- [挑战] 逐字复制下方点击目标数据中的行，范围从开头起，到包含“center [1821, 93].”的那一行止，首尾两行均包含在内。

====== 所给数据

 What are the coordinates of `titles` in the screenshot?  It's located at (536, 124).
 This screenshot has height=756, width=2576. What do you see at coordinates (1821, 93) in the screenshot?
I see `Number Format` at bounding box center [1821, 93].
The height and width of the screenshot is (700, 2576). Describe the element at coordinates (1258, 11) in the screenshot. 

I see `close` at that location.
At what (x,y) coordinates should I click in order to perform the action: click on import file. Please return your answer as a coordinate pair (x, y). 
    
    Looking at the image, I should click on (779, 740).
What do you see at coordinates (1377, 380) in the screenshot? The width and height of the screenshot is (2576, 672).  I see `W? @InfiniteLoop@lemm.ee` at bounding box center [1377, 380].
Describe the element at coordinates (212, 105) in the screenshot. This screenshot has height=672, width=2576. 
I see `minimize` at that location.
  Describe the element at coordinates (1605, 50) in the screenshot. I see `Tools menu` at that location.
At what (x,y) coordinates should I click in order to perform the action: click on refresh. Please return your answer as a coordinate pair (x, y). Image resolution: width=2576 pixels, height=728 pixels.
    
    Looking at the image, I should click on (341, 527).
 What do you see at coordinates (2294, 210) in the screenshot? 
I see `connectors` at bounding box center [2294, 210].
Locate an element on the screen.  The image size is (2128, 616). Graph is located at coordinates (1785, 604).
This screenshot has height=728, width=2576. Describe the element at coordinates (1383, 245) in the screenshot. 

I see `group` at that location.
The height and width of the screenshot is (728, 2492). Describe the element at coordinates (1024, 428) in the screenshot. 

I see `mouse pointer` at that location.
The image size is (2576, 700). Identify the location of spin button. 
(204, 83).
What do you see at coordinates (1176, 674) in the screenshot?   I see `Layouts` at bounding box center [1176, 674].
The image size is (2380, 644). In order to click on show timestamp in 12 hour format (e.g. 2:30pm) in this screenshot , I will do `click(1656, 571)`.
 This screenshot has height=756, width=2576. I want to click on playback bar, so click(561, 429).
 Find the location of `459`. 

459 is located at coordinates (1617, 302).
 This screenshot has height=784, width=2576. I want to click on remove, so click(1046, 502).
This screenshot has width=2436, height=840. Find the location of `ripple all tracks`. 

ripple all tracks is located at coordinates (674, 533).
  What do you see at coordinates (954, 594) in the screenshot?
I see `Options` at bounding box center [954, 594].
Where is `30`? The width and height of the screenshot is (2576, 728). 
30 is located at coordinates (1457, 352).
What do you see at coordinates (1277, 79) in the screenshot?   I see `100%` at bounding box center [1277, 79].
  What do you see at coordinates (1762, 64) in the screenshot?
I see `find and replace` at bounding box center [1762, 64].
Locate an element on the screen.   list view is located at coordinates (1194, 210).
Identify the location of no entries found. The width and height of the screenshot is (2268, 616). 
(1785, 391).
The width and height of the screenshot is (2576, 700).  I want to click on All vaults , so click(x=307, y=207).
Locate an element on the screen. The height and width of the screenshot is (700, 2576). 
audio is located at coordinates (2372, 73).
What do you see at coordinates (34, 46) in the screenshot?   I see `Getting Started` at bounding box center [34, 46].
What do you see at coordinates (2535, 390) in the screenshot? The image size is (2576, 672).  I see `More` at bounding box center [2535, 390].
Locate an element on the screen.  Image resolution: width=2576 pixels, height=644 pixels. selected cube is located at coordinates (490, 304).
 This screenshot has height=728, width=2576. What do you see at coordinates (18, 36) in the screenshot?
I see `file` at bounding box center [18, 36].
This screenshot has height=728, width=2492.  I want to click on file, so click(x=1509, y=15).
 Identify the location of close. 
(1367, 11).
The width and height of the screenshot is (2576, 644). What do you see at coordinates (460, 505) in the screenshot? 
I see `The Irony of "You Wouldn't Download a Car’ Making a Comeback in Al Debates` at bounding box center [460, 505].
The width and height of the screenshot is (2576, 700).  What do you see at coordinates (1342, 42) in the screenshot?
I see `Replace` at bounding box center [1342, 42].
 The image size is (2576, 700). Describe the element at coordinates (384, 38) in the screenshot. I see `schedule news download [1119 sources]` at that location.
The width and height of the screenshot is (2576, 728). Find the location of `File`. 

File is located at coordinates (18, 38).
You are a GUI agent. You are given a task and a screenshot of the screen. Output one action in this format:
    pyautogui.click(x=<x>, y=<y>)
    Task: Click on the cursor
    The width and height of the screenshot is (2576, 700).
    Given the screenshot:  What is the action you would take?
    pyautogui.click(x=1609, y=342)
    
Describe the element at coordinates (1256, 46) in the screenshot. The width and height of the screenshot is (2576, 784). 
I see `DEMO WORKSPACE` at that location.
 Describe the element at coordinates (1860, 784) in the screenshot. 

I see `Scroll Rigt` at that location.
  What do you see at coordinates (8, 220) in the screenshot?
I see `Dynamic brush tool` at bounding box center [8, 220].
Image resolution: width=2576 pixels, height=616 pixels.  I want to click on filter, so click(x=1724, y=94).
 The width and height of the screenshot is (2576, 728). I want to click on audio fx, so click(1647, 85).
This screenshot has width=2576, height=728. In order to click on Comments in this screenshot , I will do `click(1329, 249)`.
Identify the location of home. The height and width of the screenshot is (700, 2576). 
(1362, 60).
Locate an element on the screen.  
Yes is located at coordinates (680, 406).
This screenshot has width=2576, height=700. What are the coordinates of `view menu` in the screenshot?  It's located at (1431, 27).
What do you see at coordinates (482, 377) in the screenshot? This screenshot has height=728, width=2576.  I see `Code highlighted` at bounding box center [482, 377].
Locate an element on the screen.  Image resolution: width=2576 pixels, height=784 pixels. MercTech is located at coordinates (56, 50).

============

- [任务解答]
 What are the coordinates of `titles` in the screenshot?  It's located at (536, 124).
 This screenshot has height=756, width=2576. What do you see at coordinates (1821, 93) in the screenshot?
I see `Number Format` at bounding box center [1821, 93].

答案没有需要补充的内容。